If a line below falls between the line with "You are a GUI" and the line with "Open the CHEMISTRY research field", or is one of those two, output it exactly; output nothing else and no pictures.

*** Begin section ***

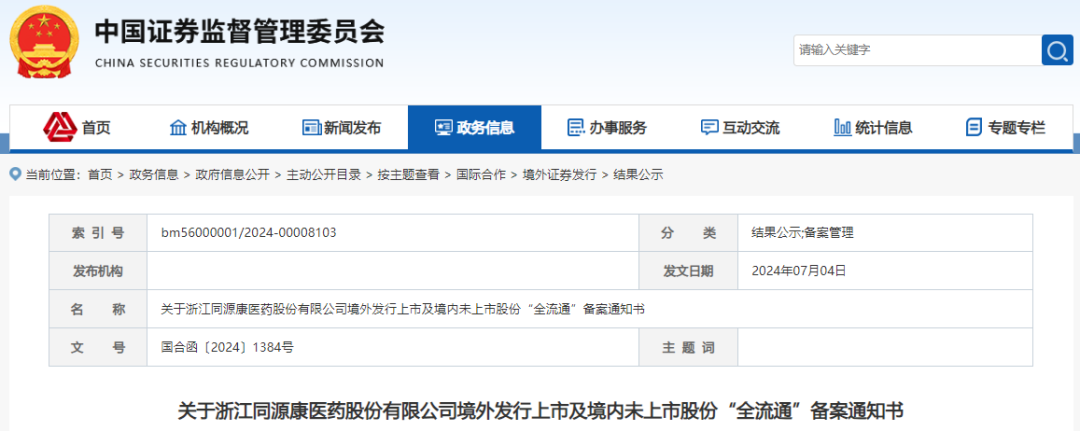The width and height of the screenshot is (1080, 431).
Task: Click the bar chart icon beside 统计信息
Action: (x=842, y=128)
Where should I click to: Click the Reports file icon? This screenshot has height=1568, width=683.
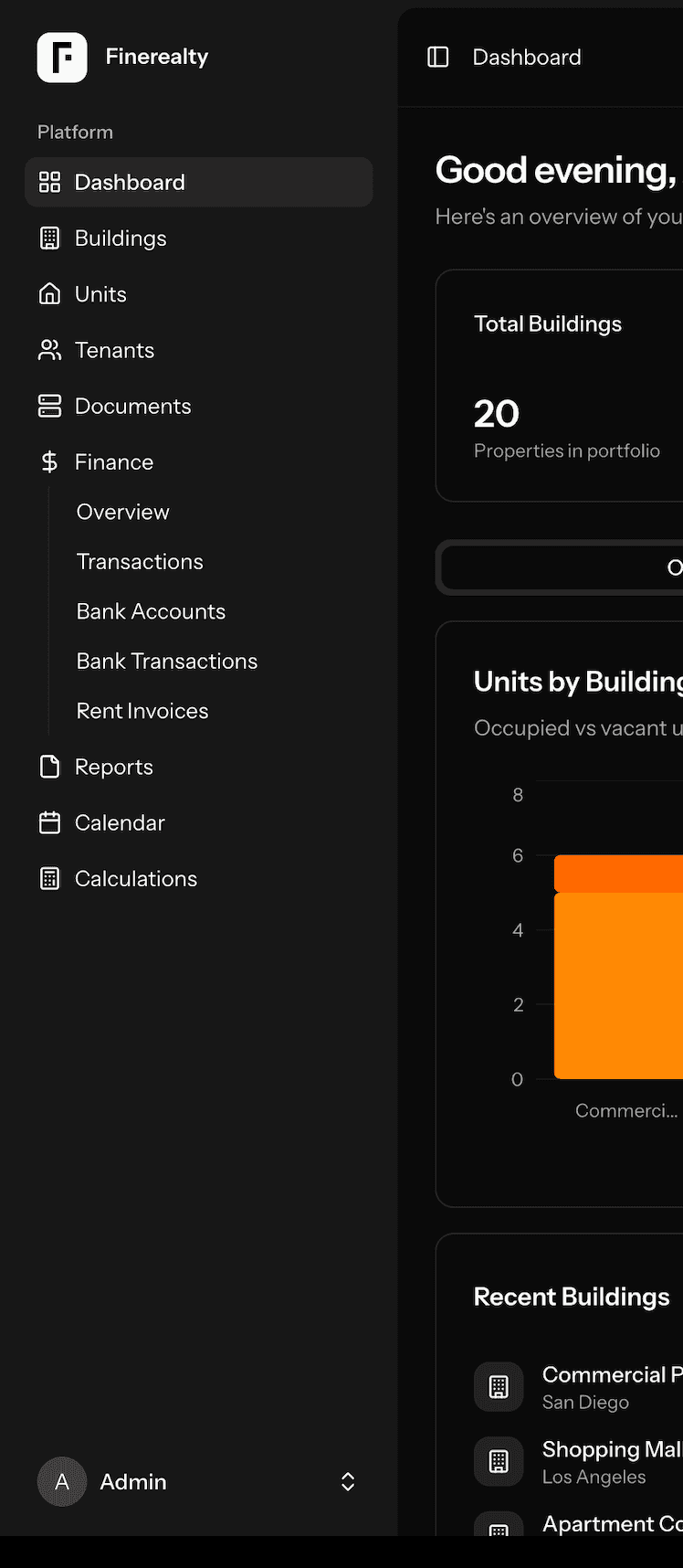pos(49,767)
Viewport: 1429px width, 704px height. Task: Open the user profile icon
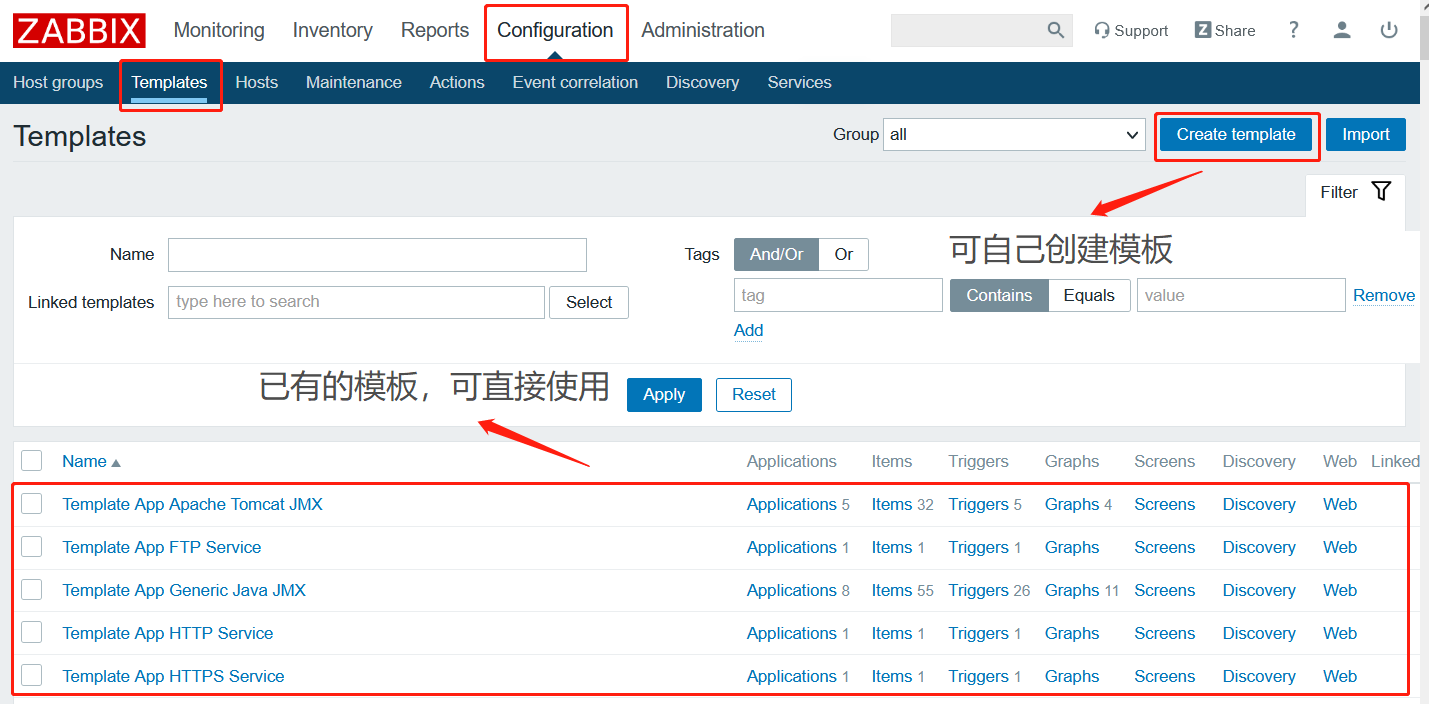click(1341, 31)
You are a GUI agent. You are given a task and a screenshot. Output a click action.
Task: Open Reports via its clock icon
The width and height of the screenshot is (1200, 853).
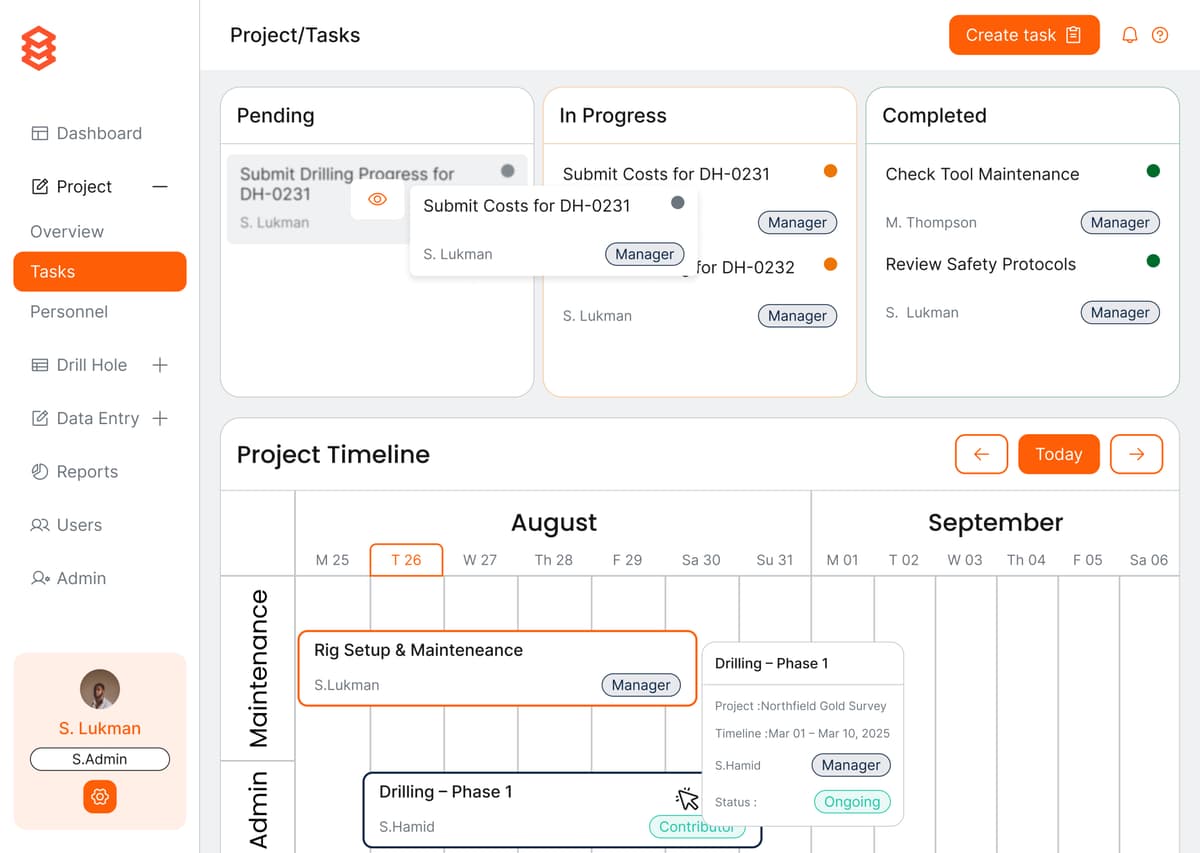coord(37,471)
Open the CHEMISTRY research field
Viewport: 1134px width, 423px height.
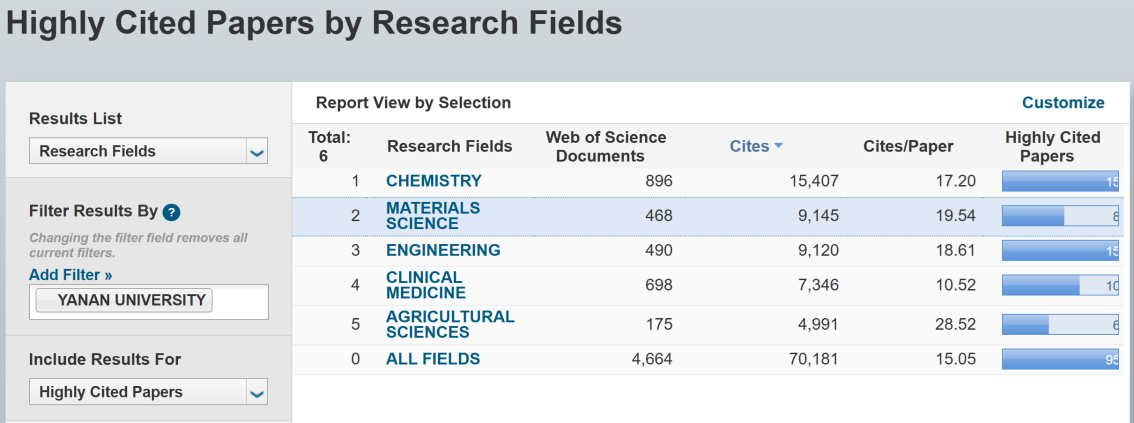click(x=433, y=181)
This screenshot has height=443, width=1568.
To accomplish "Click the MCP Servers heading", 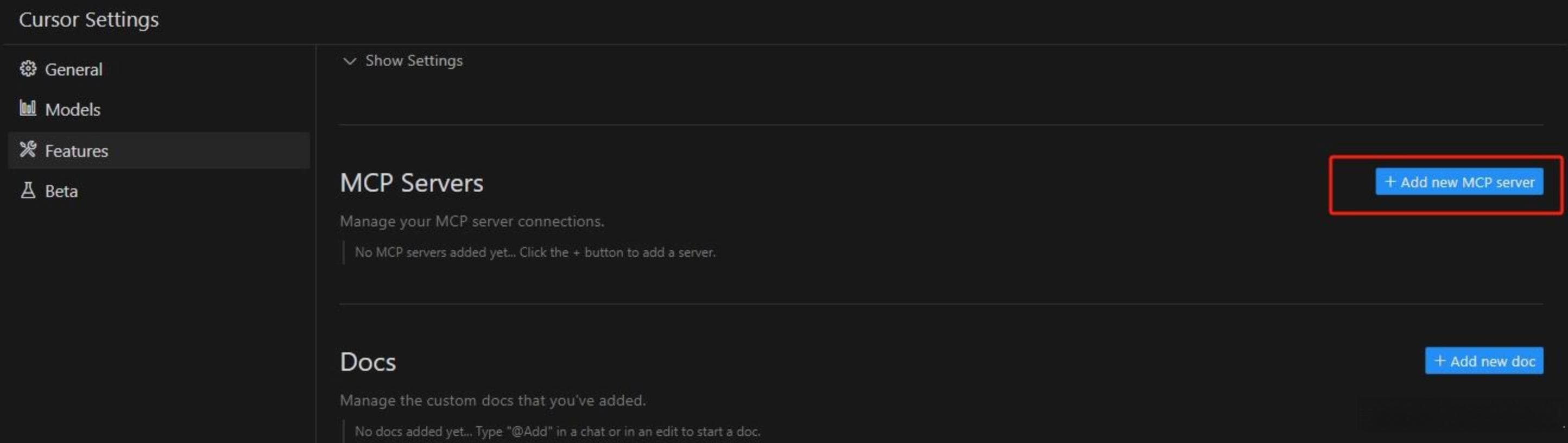I will [x=412, y=183].
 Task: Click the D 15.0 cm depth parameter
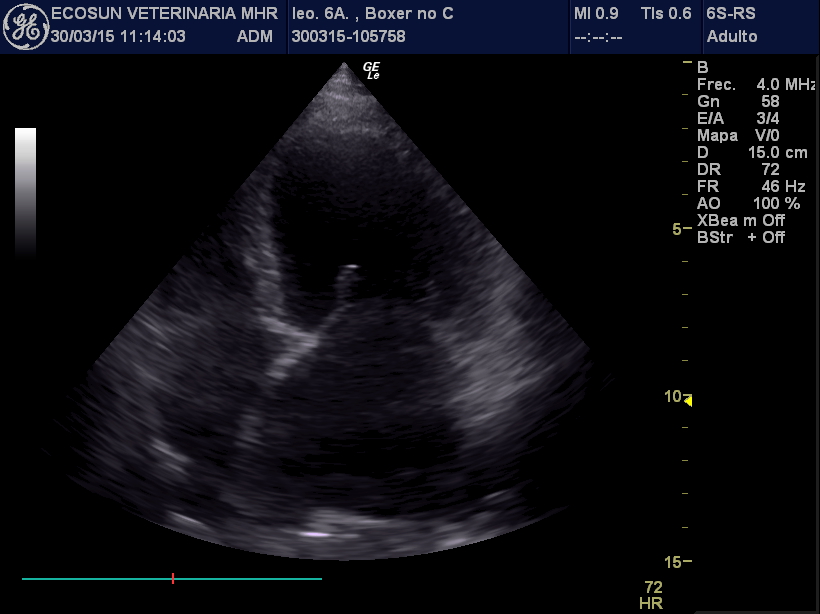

*** End section ***

WRITTEN ANSWER =>
You are a GUI agent. You are given a task and a screenshot. Output a click action.
Task: Open Reports via its clock icon
The width and height of the screenshot is (1200, 853).
coord(37,471)
Open the CHEMISTRY research field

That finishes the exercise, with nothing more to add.